Records shown =
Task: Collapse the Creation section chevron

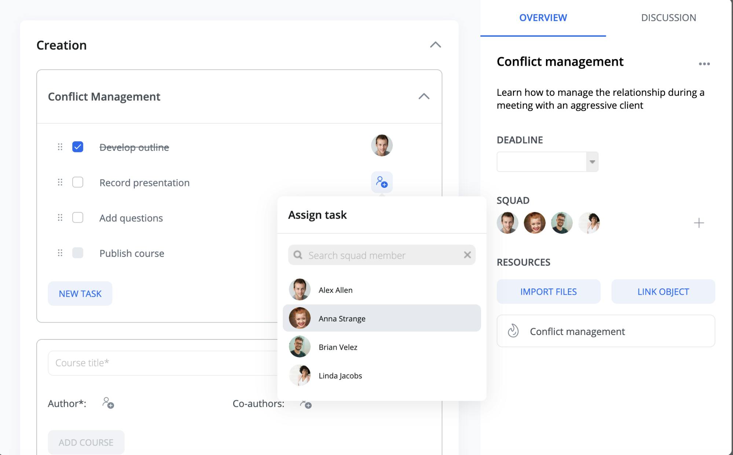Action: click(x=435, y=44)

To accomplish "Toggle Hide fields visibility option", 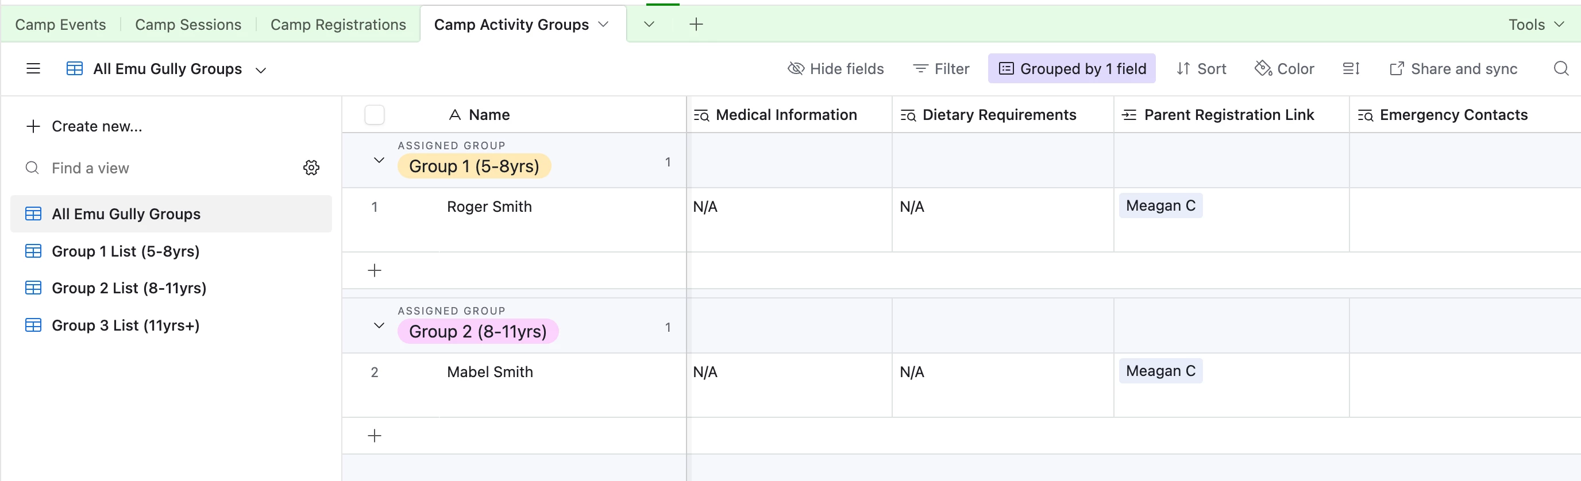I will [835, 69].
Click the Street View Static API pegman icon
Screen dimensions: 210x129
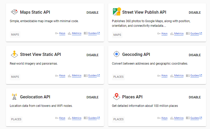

Task directions = Everything from the line containing "Click the Street View Static API pegman icon" through the last line of the listing above must be output exactly, except the pictures.

Exercise result =
Click the Street View Static API pegman icon
Screen dimensions: 210x129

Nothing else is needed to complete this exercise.